19. Having applied the provisions of s 117B, I find that the decision to refuse to grant leave is disproportionate when balanced against the various factors that need to be considered on the public interest side of the proportionality exercise.
Decision
20. The decision of Judge Ghaffar contains a material error of law as set out above. His decision is set aside but the findings of fact are preserved.
21. I remake the decision to allow the Appellant's appeal under the Immigration Rules and under Article 8 ECHR.

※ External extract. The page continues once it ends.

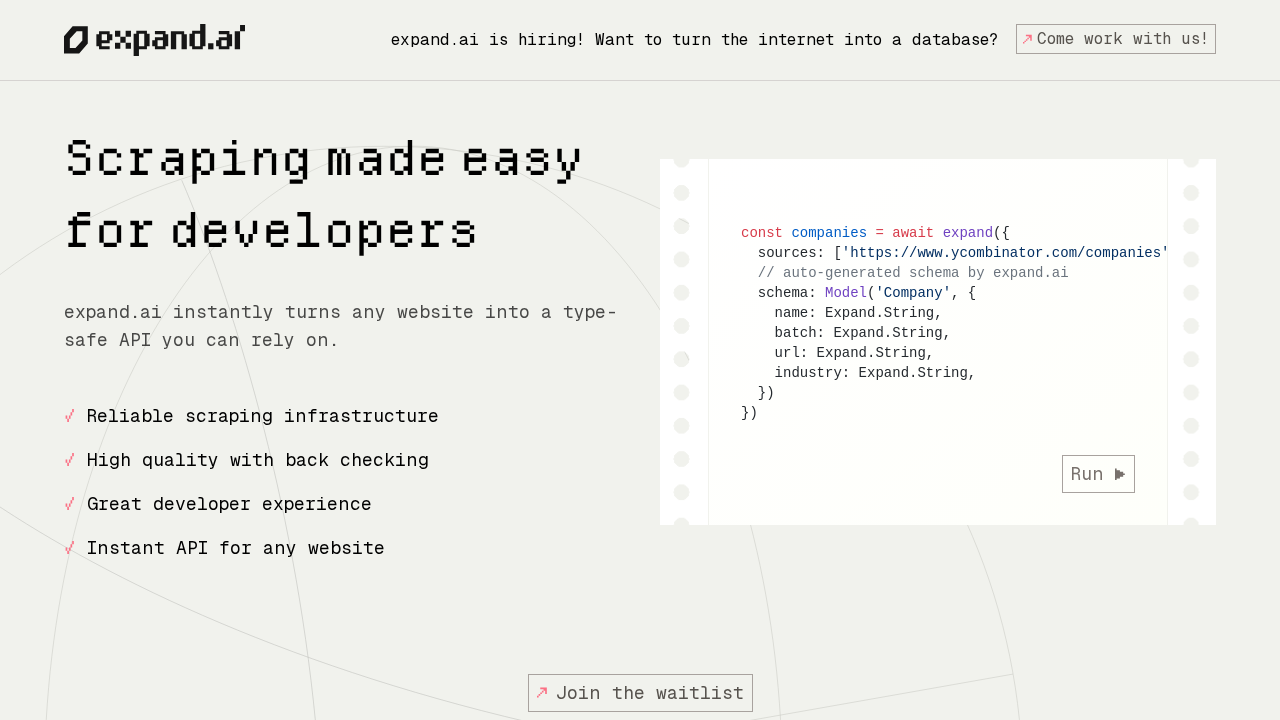The width and height of the screenshot is (1280, 720).
Task: Click checkmark icon next to Reliable scraping infrastructure
Action: click(x=70, y=416)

22. There was no application for an anonymity order before the First-tier Tribunal or before me. In the circumstances of this case, I see no reason to direct anonymity.


Signed Date
M Robertson
Deputy Judge of the Upper Tribunal



TO THE RESPONDENT
FEE AWARD
In light of my decision, I have considered whether to make a fee award under Rule 9(1) (a) (costs) of the Asylum and Immigration Tribunal (Procedure) Rules 2005 and section 12(4) (a) of the Tribunals Courts and Enforcement Act 2007.
I have had regard to the Joint Presidential Guidance Note: Fee Awards in Immigration Appeals (December 2011). As the Appellant's appeal has been allowed, I confirm the fee award of Judge Ghaffar.